俺は、上海に、一切、手を出していなかった。
租界も、外国商人も、海関も、指一本触れていない。それどころか、あの「正しい教科書」と、慎重な交渉で、列強との関係を、着実に育ててきた。
その差が、今、決定的な形で現れようとしていた。
北京での戦争を終えた列強は、次に、南の情勢に目を向けた。史実であれば、彼らは迷わず清朝側について、太平天国を叩いたはずだった。
だが、今回は、違った。
「我々は、貴国の通商を、一度たりとも脅かしていない。上海は、平穏そのものだ。それに——清朝は、あなたがたと戦い、あなたがたの都を焼かれた相手だ。対して我々は、あなたがたと同じ神を戴き、あなたがたと友誼を結ぼうとしている。さて、どちらと手を組むのが、賢明でしょうか」
俺は、列強の使節に、静かにそう問いかけた。
列強は、動かなかった。
少なくとも、清朝の側について、太平天国を叩くという選択を、彼らは取らなかった。上海の利権が守られている以上、彼らにとって、どちらが中国を制しても、商売さえできればよかった。そして、円明園を焼いたばかりの清朝に肩入れするより、恭順で、話の通じる太平天国と付き合う方が、余程、得策に見えた。
常勝軍は、組織されなかった。
史実で太平天国を苦しめた、あの外国人部隊は、この世界には、存在しなかった。列強を敵に回さなかったというただ一点が、歴史の流れを、まるごと変えていた。
——列強という、最大の変数を、俺は消した。
残るは、清朝と、それを支える漢人の義勇軍——曾国藩の湘軍、李鴻章の淮軍だけだった。手強い相手ではある。だが、列強の後ろ盾を失った清朝は、もはや、かつての清朝ではなかった。北の戦争で疲弊し、権威を失い、財政は破綻寸前。その足元は、大きく揺らいでいた。
俺は、この好機を、逃すつもりはなかった。
近代化された太平天国の軍。列強の中立。清朝の疲弊。すべての条件が、揃いつつあった。
——さあ、攻勢の番だ。
俺は、育て上げた将たちを、呼び集めた。李秀成をはじめ、あの選抜制度をくぐり抜けた、新しい世代の指揮官たち。彼らは、旧来の荒くれ者とも、机上の空論家とも違う、武を知り、近代の兵器を操る、新しい軍の担い手だった。

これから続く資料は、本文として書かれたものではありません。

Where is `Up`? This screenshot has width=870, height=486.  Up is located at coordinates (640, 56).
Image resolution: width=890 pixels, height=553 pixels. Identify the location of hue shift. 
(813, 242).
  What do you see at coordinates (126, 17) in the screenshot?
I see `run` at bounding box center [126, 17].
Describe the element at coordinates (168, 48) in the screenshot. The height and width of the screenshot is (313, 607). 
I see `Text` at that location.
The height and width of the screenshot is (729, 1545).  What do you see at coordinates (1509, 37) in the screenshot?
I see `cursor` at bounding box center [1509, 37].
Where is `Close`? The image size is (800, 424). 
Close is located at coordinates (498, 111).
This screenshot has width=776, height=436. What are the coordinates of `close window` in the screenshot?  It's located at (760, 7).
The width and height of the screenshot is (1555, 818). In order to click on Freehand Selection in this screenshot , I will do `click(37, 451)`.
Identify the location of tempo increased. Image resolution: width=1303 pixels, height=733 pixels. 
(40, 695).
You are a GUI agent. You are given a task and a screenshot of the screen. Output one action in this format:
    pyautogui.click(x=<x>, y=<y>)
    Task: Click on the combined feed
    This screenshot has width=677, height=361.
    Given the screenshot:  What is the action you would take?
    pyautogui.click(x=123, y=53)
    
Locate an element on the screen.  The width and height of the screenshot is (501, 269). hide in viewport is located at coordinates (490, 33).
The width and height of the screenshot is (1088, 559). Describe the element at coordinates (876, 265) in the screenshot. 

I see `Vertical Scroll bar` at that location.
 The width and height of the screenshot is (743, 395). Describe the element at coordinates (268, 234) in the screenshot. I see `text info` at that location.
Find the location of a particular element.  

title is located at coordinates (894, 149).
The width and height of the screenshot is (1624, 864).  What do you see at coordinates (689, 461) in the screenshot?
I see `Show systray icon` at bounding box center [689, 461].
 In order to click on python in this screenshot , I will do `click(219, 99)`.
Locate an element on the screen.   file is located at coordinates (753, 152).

「清朝は、もう長くない。列強は、動かない。ここから、攻勢に転じる」
俺の言葉に、将たちの目が、光った。
史実では、列強と清朝の連合に押し潰されていくはずだった太平天国が、この世界では、逆に、清朝を追い詰める側に回ろうとしていた。
——ギャップというやつは、恐ろしいもんだな。
俺は、内心で薄く笑った。たった一つ、上海に手を出さないという判断。たった一冊、異端を薄めた教義書。その積み重ねが、見捨てられる側と、追い詰める側とを、これほどまでに、分けてしまう。
歴史は、大きな英雄の一撃ではなく、こういう地味な判断の差で、静かに、しかし決定的に、傾いていく。それを、俺は誰よりも知っていた。
天京の空の下、太平天国の軍が、清朝打倒へ向けて、動き始めた。
——清を、終わらせる。俺の手で。